## What to do
Copy every line in the records below that contains the word "Compartilhar".
# # # # #
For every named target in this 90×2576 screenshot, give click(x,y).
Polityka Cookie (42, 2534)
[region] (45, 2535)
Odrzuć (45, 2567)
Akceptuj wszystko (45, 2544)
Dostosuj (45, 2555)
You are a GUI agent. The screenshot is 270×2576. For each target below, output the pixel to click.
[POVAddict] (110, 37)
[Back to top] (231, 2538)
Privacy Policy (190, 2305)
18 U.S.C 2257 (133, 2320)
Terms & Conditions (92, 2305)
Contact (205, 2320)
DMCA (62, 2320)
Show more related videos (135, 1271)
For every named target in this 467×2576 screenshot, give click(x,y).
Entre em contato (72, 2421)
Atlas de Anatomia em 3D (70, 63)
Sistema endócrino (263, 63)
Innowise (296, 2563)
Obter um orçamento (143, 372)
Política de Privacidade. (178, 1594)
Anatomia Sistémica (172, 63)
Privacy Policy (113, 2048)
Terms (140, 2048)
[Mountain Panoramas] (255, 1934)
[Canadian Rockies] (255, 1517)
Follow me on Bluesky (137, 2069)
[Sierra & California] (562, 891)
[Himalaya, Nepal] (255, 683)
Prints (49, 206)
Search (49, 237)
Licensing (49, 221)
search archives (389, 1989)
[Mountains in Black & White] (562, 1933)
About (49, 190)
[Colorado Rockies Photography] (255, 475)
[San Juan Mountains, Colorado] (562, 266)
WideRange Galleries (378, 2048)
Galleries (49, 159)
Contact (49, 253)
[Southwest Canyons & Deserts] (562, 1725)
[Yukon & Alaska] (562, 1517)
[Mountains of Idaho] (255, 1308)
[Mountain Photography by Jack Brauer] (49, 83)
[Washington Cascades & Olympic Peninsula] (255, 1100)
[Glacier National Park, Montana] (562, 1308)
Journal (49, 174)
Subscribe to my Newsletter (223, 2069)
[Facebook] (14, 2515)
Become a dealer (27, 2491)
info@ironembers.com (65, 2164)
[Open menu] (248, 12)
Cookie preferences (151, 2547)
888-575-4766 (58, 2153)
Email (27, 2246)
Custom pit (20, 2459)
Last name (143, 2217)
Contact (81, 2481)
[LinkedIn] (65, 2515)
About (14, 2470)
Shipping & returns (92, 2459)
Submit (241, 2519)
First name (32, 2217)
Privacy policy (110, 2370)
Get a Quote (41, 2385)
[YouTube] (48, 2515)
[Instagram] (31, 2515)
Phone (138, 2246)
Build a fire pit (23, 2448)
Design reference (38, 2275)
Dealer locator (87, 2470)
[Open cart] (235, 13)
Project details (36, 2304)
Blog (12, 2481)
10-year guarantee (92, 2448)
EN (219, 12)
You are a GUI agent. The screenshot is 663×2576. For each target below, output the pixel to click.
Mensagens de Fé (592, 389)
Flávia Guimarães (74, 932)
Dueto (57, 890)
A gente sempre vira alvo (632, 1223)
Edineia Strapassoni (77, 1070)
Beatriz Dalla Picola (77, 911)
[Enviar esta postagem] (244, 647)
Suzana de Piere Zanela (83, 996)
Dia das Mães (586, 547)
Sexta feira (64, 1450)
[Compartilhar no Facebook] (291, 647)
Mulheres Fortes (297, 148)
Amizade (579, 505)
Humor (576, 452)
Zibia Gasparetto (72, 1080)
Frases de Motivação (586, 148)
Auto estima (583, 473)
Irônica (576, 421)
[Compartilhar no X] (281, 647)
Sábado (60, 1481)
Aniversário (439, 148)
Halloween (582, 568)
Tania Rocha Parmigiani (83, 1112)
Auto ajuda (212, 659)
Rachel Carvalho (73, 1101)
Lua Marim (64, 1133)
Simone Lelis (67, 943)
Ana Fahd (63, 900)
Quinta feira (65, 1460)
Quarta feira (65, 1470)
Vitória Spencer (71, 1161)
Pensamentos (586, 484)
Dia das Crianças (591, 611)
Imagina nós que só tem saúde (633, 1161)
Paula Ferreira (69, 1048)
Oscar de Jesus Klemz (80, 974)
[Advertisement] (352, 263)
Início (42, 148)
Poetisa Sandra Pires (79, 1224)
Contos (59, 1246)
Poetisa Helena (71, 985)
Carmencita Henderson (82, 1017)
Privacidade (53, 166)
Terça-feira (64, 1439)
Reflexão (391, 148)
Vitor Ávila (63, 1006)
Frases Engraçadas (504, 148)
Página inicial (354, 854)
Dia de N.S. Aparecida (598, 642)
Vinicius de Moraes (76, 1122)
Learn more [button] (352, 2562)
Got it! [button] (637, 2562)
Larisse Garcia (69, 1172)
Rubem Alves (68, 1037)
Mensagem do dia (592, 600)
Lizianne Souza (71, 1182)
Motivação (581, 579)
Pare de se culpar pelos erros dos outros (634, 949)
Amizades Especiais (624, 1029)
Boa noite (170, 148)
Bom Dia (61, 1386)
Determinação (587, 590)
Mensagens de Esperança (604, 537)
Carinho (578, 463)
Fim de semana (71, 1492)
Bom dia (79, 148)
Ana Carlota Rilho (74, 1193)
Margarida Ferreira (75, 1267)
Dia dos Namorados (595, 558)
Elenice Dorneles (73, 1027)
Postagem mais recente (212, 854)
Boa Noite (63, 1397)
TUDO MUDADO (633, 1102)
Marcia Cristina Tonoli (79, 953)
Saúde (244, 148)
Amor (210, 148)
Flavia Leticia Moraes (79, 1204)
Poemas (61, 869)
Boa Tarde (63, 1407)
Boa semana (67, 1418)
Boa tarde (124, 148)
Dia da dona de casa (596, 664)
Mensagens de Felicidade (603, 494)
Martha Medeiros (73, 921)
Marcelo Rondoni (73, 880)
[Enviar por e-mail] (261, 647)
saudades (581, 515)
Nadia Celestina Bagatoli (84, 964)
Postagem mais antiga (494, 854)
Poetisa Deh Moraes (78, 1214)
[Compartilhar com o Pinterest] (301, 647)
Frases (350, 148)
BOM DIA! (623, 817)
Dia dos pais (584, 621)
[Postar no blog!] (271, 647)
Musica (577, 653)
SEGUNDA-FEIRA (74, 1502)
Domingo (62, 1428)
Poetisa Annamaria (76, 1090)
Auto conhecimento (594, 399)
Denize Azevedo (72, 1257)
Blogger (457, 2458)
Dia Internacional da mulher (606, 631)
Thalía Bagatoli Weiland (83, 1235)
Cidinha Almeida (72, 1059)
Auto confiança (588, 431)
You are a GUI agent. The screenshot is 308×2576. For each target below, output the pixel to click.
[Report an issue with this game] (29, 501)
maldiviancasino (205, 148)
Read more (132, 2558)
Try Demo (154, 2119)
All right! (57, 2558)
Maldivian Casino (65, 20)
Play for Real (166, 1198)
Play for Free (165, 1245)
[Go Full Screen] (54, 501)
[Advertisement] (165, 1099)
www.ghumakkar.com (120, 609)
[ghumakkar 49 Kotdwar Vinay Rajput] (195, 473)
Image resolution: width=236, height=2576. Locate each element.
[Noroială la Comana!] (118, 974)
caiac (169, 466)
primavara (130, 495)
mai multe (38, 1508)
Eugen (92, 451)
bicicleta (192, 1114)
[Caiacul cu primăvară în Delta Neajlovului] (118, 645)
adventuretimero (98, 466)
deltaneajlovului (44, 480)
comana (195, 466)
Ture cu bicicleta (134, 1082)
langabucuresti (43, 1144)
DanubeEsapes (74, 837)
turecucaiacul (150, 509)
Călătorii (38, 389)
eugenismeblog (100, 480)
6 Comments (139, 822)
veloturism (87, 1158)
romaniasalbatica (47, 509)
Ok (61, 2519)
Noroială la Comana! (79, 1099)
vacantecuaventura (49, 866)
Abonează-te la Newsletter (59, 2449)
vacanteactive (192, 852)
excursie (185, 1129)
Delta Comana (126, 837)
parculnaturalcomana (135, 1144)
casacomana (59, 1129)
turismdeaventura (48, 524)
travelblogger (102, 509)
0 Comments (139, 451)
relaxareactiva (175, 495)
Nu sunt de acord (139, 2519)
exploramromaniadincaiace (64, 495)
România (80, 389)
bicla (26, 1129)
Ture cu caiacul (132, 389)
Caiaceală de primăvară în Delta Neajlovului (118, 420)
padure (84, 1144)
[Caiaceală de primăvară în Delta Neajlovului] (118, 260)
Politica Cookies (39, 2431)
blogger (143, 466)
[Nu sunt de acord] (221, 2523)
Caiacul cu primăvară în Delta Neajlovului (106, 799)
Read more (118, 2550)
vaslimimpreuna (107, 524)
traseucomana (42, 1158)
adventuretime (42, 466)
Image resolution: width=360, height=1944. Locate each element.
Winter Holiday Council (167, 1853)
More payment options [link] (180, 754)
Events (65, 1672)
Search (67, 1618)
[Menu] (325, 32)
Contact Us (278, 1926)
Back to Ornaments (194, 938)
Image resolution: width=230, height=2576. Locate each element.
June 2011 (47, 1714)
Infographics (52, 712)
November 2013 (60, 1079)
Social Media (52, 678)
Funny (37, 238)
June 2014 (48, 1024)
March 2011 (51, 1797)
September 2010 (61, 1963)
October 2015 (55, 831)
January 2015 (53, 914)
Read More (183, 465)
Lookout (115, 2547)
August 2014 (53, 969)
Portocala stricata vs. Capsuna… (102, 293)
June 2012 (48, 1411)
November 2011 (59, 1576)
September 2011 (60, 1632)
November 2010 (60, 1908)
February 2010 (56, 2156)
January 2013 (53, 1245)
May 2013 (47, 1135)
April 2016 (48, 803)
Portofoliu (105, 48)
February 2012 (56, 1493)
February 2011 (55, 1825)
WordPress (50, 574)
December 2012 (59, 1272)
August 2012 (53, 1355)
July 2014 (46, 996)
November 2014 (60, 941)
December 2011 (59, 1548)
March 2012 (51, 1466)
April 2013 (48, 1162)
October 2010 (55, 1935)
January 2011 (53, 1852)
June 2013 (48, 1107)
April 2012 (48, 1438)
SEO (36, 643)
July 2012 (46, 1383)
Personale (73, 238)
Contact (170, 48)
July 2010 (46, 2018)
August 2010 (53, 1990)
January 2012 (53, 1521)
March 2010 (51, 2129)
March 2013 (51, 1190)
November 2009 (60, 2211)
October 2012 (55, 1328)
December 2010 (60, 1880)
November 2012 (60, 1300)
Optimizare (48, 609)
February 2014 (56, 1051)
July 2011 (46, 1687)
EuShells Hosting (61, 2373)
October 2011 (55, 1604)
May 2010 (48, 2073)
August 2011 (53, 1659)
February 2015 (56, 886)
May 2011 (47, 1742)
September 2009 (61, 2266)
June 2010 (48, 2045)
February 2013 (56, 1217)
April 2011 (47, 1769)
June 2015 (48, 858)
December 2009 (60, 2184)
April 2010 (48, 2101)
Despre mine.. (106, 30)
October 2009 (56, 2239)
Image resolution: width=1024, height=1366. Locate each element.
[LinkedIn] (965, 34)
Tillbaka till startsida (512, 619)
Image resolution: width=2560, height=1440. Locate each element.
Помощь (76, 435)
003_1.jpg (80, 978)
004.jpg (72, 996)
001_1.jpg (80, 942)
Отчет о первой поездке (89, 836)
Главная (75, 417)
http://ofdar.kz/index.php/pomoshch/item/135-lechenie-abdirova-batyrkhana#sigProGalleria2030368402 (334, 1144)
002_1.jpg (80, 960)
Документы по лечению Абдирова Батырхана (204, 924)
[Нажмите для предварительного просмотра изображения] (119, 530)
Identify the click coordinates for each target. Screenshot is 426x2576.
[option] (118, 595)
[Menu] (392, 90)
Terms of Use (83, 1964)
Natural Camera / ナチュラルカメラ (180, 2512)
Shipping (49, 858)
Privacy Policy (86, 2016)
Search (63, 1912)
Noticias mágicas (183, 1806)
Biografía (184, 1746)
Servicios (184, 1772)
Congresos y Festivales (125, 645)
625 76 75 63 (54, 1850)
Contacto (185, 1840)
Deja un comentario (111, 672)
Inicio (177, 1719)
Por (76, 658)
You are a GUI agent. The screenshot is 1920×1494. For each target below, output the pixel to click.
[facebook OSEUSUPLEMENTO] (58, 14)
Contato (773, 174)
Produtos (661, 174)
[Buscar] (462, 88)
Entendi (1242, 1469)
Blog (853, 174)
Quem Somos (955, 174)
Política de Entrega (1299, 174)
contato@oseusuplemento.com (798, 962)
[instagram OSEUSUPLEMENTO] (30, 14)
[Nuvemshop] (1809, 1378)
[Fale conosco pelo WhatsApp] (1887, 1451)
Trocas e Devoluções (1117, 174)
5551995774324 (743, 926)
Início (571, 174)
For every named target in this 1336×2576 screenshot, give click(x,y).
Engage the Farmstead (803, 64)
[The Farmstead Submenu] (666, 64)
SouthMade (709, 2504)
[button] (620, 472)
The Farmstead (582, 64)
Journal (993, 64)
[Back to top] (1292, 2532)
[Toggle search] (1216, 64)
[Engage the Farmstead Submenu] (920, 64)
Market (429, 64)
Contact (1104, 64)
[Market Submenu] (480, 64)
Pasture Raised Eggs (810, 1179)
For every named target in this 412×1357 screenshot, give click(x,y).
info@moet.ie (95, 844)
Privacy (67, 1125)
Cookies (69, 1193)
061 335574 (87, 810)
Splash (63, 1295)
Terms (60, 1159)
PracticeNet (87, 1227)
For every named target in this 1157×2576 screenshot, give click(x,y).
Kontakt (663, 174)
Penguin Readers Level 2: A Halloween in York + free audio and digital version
# # # # #
## Result
[Compartilhar no Facebook] (291, 647)
[Compartilhar no X] (281, 647)
[Compartilhar com o Pinterest] (301, 647)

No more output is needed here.